Article

by Mark Ford

Asia appears to be where it is all happening in terms of positive developments in the letter of credit (L/C) market. As Europe's banks retreat from some Asian markets, development banks are continuing to play a key role. Asia's banks are eyeing opportunities for L/C business in a new regional bloc, and China is intent on establishing renminbi (RMB) financing as a norm in international trade finance.

These developments will likely spawn more regional L/C business and perhaps see Australia emerge as a major offshore renminbi trade finance hub. This, in turn, could shape the future of the global L/C market.

Emerging markets

In the wake of the 2008 global financial crisis, one driver of change that emerged in Asia's L/C market was the role development banks now play in support of L/Cs for Asia's least-developed countries. The International Finance Corporation's US$3 billion Global Trade Finance Program offers confirming banks partial or full guarantees covering payment risk on banks in the emerging markets for trade-related transactions, L/Cs included. The Asian Development Bank operates a similar program, which in 2011 was focused on Bangladesh, Nepal, Pakistan, Sri Lanka and Vietnam.

Apart from these programs, other drivers in Asia's least-developed countries are likely to boost L/C business. One is the upcoming launch of the Asean Economic Community (AEC) in 2015. The central banks of all Asean countries are currently working to establish harmonious banking systems and drive financial service integration that will support intra-regional trading and investment.

Full financial liberalization in the AEC is not expected until 2020, but progress is being made in creating a framework in which the services of some of the bloc's more sophisticated trade finance providers will become available in lessdeveloped countries. Negotiations on a common standard for Qualified Asean Banks (QABs) are underway. The idea is that QABs will be able to operate in every AEC country.

Market opportunities

This opens up opportunities for QABs headquartered in Asia's more mature financial markets such as Singapore and Malaysia to develop networks in countries with relatively undeveloped banking sectors that have often been closed to foreign banks. The banking sectors of the four least-developed AEC economies - Cambodia, Laos, Myanmar and Vietnam, collectively known as the CLMV - could offer QABs attractive expansion opportunities.
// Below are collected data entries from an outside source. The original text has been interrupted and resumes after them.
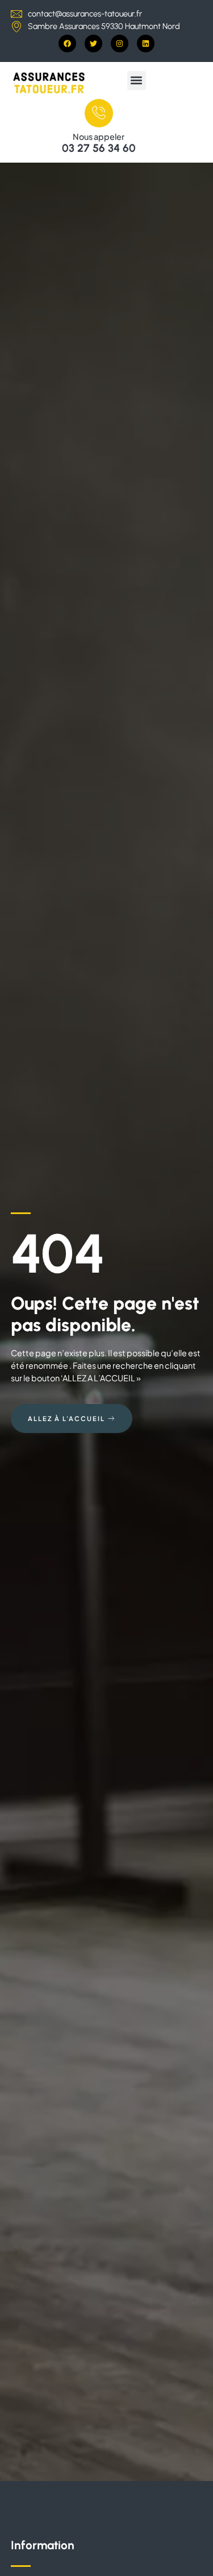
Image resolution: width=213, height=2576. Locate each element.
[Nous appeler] (99, 113)
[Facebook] (67, 43)
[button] (136, 80)
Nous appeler (98, 136)
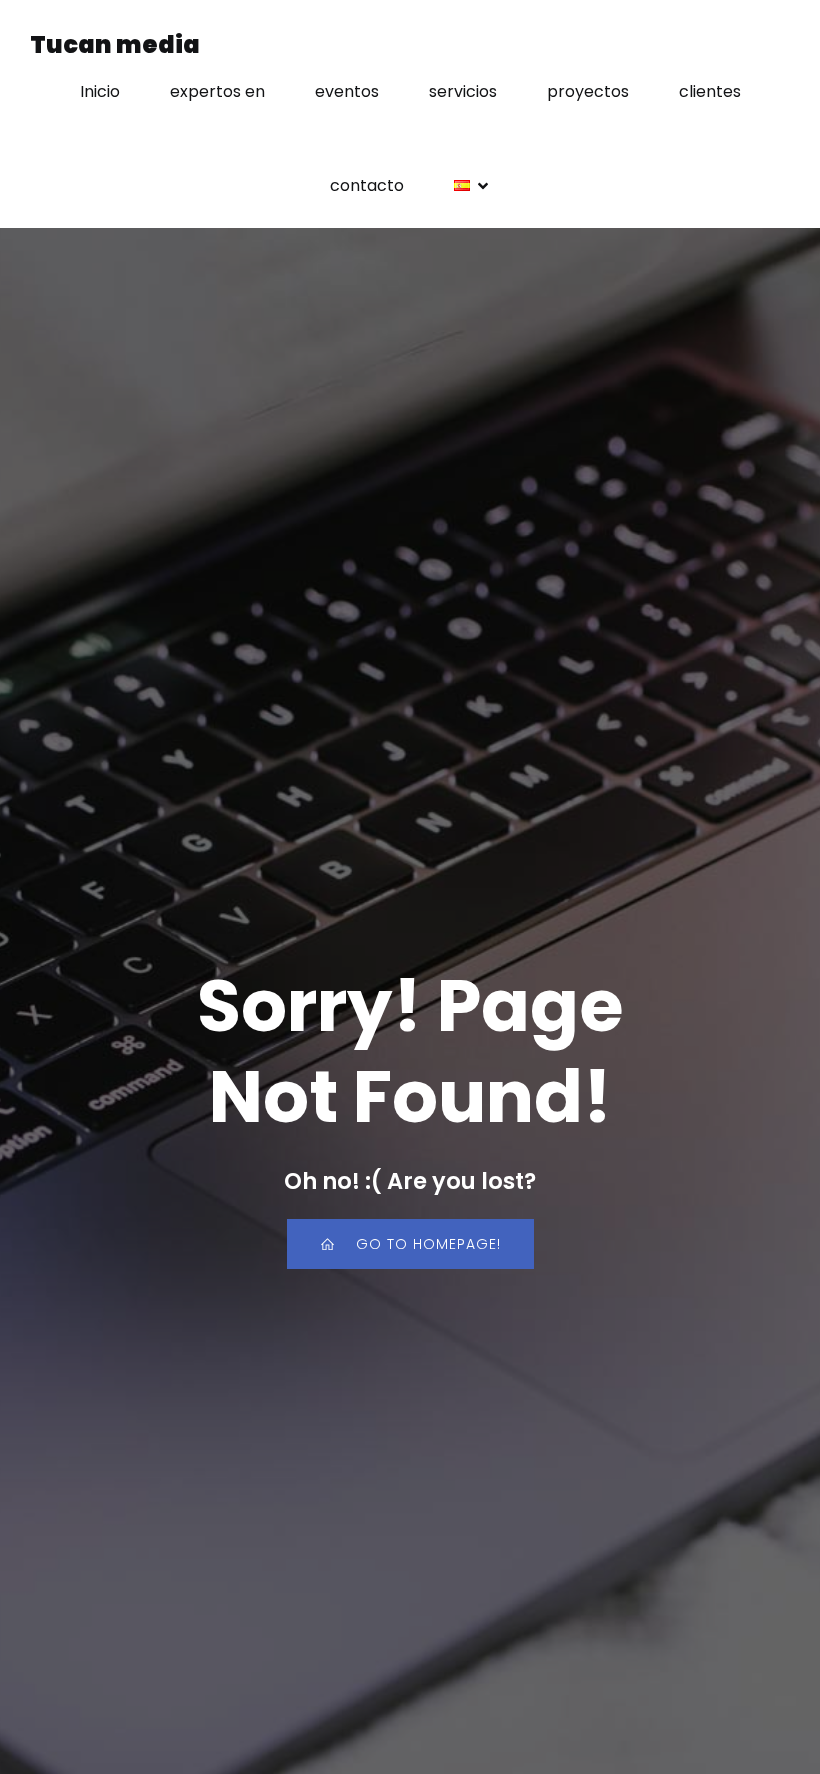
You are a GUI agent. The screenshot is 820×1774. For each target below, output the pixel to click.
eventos (347, 91)
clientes (710, 91)
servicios (463, 91)
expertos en (217, 91)
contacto (367, 185)
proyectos (588, 91)
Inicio (100, 91)
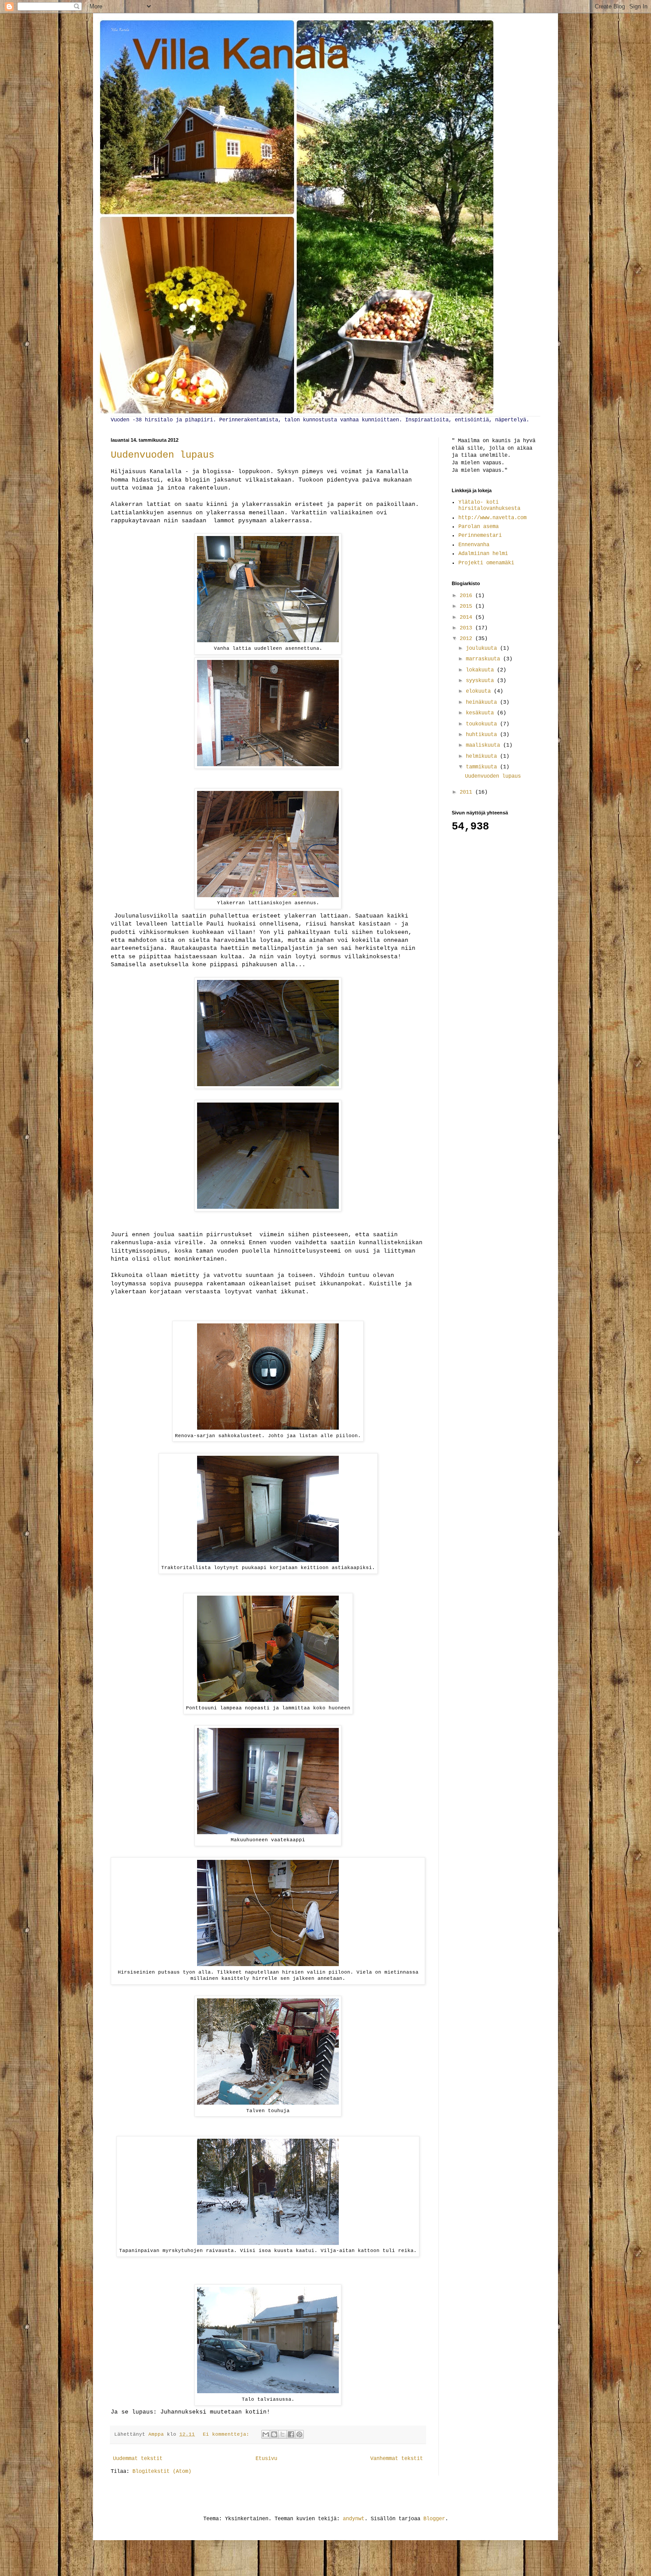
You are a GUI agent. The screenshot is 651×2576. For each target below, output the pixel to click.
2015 (467, 606)
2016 (467, 596)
Access to L/Cs across the CLMV is limited, reflecting their predominantly cash-based trading systems. Banks are few and far between, offering limited services. But even in the least developed markets such as Myanmar, at least four Thai banks are presently waiting for the authorities to allow foreign banks to set up joint ventures by 2014 and to open full banking operations by 2015.

Developed countries

There is also more scope for L/C product and market development in more developed economies. ICC, for example, has urged Thailand to open up its banking sector to allow foreign banks to write L/C and other trade finance business currently preserved for local banks. Jean-Guy Carrier, ICC's Secretary General, during a recent visit to Thailand, emphasized this point. He warned that while Thailand remains an attractive country for companies to do business, competitor countries such as Indonesia and Myanmar are honing their appeal to foreign investors. Recognizing the liberalization of Myanmar's economy and the liberation of opposition leader and Nobel laureate Aung San Suu Kyi, the US recently lifted import restrictions on a number of the country's products. ICC's Secretary General told Thai leaders: "You cannot afford to stand still while everybody is moving very fast to convince investors to do business. If you stand still, it means you are going backward."

Thailand has made a start. In December 2011, the Bank of Thailand issued policy guidelines allowing foreign banks with branches in Thailand to convert to subsidiaries, albeit with a limited number of branches.

Internationalizing the renminbi

There are other positive developments. China's strategy for internationalizing the renminbi (RMB) looks likely to have substantial implications, not just for the regional L/C market, but also for the international monetary system and economies worldwide.

The strategy has two planks: the creation of an RMB offshore market and, directly impacting on the L/C market, the use of the Chinese currency in international trade settlement.

Since 2009, a series of policy measures have helped loosen the constraints of the currency's limited convertibility and provide the RMB offshore market with firm foundations on which to build and expand. Offshore market development depends on liquidity supplied by Beijing, but this is limited by China's lack of financial sector scope and sophistication, so the lion's share of funds flow to and from the mainland via Hong Kong.

Hong Kong is seeing the most action when it comes to L/Cs. In May, data from SWIFT showed that the RMB had overtaken the Japanese yen to become the third-biggest currency by value in the global issuance of L/Cs. The US dollar retained the majority 84.4% share while the euro had a 7.0% share.

Still, curious discrepancies have emerged. The SWIFT data showed that while the RMB gained a market share of just 0.34% of world currency payments, it captured a 4% market share in the global issuance of L/Cs. This appeared too high, prompting some analysts to suggest that L/Cs denominated in RMB were being used to bypass China's strict controls over the movement of capital by Chinese companies looking to borrow at cheaper rates than they can on mainland China.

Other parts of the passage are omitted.